Hool predicts there will be a lot of interest, especially initially, and that failure rates will be big.

“I think they (small investors) are going to lose a lot of money, frankly,” he says. He adds that 30 percent of first-round venture capital fundings fail, and those investors do heavy due diligence before backing a startup. Will the small investor do the same? Not likely. Angel investors say it takes about three times before investors earn their money back. These non-accreditors will lose five to 10 times in the beginning before they start seeing returns on their investments.

Will Small Investors Deter VCs and Angels?

How the VC community will view these crowdfunded companies remains to be seen.

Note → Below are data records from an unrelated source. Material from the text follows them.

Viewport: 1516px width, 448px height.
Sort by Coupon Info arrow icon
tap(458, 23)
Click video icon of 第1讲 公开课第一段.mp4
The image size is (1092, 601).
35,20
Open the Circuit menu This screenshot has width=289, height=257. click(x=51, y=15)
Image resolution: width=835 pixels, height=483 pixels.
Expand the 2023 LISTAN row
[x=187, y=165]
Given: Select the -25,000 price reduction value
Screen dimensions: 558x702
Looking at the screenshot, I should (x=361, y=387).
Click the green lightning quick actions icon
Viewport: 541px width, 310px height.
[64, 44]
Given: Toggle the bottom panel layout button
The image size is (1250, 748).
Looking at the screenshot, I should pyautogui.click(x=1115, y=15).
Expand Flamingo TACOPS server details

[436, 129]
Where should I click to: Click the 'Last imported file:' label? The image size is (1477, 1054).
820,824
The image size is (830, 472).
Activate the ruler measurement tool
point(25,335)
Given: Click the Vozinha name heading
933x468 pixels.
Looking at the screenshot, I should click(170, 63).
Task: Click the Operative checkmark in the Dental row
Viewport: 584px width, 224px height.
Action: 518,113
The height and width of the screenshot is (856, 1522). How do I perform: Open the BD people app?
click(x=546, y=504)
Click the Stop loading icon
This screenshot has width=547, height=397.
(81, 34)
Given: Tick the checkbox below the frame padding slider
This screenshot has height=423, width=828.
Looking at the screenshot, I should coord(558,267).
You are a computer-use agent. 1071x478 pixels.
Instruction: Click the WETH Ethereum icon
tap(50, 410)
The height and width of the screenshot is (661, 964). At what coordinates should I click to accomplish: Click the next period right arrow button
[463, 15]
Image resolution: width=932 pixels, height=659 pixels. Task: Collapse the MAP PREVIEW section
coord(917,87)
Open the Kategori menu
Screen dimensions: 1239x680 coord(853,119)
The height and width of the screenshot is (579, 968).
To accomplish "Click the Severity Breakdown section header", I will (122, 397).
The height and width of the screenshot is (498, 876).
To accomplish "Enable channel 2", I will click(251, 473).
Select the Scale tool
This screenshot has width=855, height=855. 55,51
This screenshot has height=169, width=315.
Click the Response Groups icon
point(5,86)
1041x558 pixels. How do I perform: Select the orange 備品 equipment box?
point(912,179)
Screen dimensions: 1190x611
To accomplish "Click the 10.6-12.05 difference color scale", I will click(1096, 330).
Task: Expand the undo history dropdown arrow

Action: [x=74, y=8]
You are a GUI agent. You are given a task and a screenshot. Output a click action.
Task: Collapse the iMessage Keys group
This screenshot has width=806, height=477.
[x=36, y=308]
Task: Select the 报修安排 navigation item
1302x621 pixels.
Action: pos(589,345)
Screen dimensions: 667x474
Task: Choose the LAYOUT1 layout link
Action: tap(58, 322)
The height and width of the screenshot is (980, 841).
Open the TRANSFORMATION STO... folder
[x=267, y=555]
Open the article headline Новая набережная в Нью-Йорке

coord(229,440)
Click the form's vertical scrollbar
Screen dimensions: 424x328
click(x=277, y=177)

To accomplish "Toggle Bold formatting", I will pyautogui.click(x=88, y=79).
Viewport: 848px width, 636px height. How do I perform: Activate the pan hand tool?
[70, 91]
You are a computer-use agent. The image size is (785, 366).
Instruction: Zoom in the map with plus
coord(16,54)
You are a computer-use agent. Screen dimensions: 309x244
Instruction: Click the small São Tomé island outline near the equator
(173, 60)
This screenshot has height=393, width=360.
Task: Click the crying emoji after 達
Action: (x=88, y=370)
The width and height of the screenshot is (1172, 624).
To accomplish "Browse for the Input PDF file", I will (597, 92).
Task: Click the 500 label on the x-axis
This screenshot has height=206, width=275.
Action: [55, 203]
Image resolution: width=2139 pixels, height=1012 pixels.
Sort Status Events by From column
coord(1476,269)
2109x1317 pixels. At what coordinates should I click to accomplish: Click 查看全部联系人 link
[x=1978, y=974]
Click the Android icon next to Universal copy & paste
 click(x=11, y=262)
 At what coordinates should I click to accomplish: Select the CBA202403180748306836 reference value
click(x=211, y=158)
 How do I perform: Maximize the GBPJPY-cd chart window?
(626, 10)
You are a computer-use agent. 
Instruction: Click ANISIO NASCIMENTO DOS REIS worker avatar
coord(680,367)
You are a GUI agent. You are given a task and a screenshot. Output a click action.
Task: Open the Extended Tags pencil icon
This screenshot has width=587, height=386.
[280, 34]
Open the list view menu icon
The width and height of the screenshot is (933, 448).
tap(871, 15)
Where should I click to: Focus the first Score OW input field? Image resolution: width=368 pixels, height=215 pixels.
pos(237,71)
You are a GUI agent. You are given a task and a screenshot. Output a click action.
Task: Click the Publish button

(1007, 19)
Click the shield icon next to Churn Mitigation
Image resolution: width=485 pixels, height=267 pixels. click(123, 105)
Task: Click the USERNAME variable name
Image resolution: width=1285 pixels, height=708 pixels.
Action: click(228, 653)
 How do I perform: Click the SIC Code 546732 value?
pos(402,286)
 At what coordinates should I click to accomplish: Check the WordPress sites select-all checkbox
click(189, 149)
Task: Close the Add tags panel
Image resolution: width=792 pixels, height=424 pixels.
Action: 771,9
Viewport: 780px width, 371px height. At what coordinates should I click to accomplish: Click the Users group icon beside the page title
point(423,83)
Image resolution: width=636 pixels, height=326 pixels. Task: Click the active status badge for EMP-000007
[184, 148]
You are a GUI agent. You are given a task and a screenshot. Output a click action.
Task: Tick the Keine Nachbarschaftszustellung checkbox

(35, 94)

Curzon points out that larger, accredited venture capital funds might shy away from these startups if they come with 1,000 small, unsophisticated shareholders. “Most private companies would not be well served by having a large shareholder base of unsophisticated shareholders,” he says. “They may not understand risks or they may want to sell shares and not understand why they can’t.”

On the other hand, Hool says VCs want to make money. “If there is a very cool company that has huge explosive growth potential that was funded at startup by using crowdfunding, the VCs are still going to want to make money.” He says VCs and angels will learn to play with these non-accredited, unsophisticated investors. Today, they would not entertain the thought of a company with 1,000 investors coming to them for money. That will change as counsel for investors suggest new structures to isolate classes of investors who purchased crowdfunded securities.

“The lawyers will work it out,” he says. “We’ll make it manageable for later-stage investors.” He adds that when angel investors entered the marketplace, VCs met them with resistance. Now they work very well together.